## WORK ITEM
The data should be printed in full, character for character.

--------

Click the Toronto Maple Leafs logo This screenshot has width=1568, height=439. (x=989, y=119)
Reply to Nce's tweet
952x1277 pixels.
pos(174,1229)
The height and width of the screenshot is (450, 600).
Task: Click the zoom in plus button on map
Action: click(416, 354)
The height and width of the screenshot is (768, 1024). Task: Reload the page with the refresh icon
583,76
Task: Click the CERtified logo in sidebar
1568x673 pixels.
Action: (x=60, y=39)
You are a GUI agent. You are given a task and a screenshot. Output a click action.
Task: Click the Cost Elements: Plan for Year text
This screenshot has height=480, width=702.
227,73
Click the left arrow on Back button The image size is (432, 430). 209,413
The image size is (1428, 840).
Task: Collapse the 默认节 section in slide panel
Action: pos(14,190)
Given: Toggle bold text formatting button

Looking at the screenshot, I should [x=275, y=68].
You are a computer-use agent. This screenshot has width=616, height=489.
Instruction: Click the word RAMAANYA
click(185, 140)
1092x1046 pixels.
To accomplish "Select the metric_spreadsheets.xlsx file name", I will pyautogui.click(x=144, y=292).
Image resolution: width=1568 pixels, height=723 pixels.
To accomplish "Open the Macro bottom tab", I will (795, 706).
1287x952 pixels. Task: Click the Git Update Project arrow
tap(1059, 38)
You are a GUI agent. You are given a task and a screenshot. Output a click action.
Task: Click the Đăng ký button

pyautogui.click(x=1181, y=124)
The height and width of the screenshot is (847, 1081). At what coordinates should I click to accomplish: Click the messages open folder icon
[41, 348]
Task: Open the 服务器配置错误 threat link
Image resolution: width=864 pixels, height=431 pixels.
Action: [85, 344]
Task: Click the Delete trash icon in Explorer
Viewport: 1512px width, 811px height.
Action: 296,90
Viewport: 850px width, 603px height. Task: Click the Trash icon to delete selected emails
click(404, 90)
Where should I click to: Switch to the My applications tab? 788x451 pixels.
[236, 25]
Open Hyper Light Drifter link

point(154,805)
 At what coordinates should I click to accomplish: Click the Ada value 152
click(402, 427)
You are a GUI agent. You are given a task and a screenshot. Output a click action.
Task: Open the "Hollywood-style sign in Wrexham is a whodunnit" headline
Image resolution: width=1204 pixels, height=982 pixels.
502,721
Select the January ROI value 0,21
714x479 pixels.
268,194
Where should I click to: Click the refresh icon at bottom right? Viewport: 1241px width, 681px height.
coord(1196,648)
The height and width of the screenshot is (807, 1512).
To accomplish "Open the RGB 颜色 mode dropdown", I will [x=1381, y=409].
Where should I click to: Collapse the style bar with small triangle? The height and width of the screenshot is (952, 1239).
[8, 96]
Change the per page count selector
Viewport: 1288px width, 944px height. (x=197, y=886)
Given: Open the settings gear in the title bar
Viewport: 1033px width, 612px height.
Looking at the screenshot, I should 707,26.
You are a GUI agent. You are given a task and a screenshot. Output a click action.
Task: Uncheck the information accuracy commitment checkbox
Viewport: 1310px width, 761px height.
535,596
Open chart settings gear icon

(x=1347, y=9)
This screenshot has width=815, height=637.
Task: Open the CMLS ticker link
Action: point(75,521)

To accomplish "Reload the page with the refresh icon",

--------

## ANSWER SECTION
Click the Toronto Maple Leafs logo This screenshot has width=1568, height=439. (x=989, y=119)
Reply to Nce's tweet
952x1277 pixels.
pos(174,1229)
The height and width of the screenshot is (450, 600).
Task: Click the zoom in plus button on map
Action: click(416, 354)
The height and width of the screenshot is (768, 1024). Task: Reload the page with the refresh icon
583,76
Task: Click the CERtified logo in sidebar
1568x673 pixels.
Action: (x=60, y=39)
You are a GUI agent. You are given a task and a screenshot. Output a click action.
Task: Click the Cost Elements: Plan for Year text
This screenshot has height=480, width=702.
227,73
Click the left arrow on Back button The image size is (432, 430). 209,413
The image size is (1428, 840).
Task: Collapse the 默认节 section in slide panel
Action: pos(14,190)
Given: Toggle bold text formatting button

Looking at the screenshot, I should [x=275, y=68].
You are a computer-use agent. This screenshot has width=616, height=489.
Instruction: Click the word RAMAANYA
click(185, 140)
1092x1046 pixels.
To accomplish "Select the metric_spreadsheets.xlsx file name", I will pyautogui.click(x=144, y=292).
Image resolution: width=1568 pixels, height=723 pixels.
To accomplish "Open the Macro bottom tab", I will (795, 706).
1287x952 pixels. Task: Click the Git Update Project arrow
tap(1059, 38)
You are a GUI agent. You are given a task and a screenshot. Output a click action.
Task: Click the Đăng ký button

pyautogui.click(x=1181, y=124)
The height and width of the screenshot is (847, 1081). At what coordinates should I click to accomplish: Click the messages open folder icon
[41, 348]
Task: Open the 服务器配置错误 threat link
Image resolution: width=864 pixels, height=431 pixels.
Action: [85, 344]
Task: Click the Delete trash icon in Explorer
Viewport: 1512px width, 811px height.
Action: 296,90
Viewport: 850px width, 603px height. Task: Click the Trash icon to delete selected emails
click(404, 90)
Where should I click to: Switch to the My applications tab? 788x451 pixels.
[236, 25]
Open Hyper Light Drifter link

point(154,805)
 At what coordinates should I click to accomplish: Click the Ada value 152
click(402, 427)
You are a GUI agent. You are given a task and a screenshot. Output a click action.
Task: Open the "Hollywood-style sign in Wrexham is a whodunnit" headline
Image resolution: width=1204 pixels, height=982 pixels.
502,721
Select the January ROI value 0,21
714x479 pixels.
268,194
Where should I click to: Click the refresh icon at bottom right? Viewport: 1241px width, 681px height.
coord(1196,648)
The height and width of the screenshot is (807, 1512).
To accomplish "Open the RGB 颜色 mode dropdown", I will [x=1381, y=409].
Where should I click to: Collapse the style bar with small triangle? The height and width of the screenshot is (952, 1239).
[8, 96]
Change the per page count selector
Viewport: 1288px width, 944px height. (x=197, y=886)
Given: Open the settings gear in the title bar
Viewport: 1033px width, 612px height.
Looking at the screenshot, I should 707,26.
You are a GUI agent. You are given a task and a screenshot. Output a click action.
Task: Uncheck the information accuracy commitment checkbox
Viewport: 1310px width, 761px height.
535,596
Open chart settings gear icon

(x=1347, y=9)
This screenshot has width=815, height=637.
Task: Open the CMLS ticker link
Action: point(75,521)

To accomplish "Reload the page with the refresh icon",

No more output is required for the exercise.